Start of Block

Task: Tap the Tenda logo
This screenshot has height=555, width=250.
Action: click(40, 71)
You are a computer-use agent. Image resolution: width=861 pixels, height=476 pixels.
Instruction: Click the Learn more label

End of Block

**Task requirements**
Print each line above exactly as it stands.

**Expected output**
Task: Tap the Tenda logo
This screenshot has height=555, width=250.
Action: click(40, 71)
You are a computer-use agent. Image resolution: width=861 pixels, height=476 pixels.
Instruction: Click the Learn more label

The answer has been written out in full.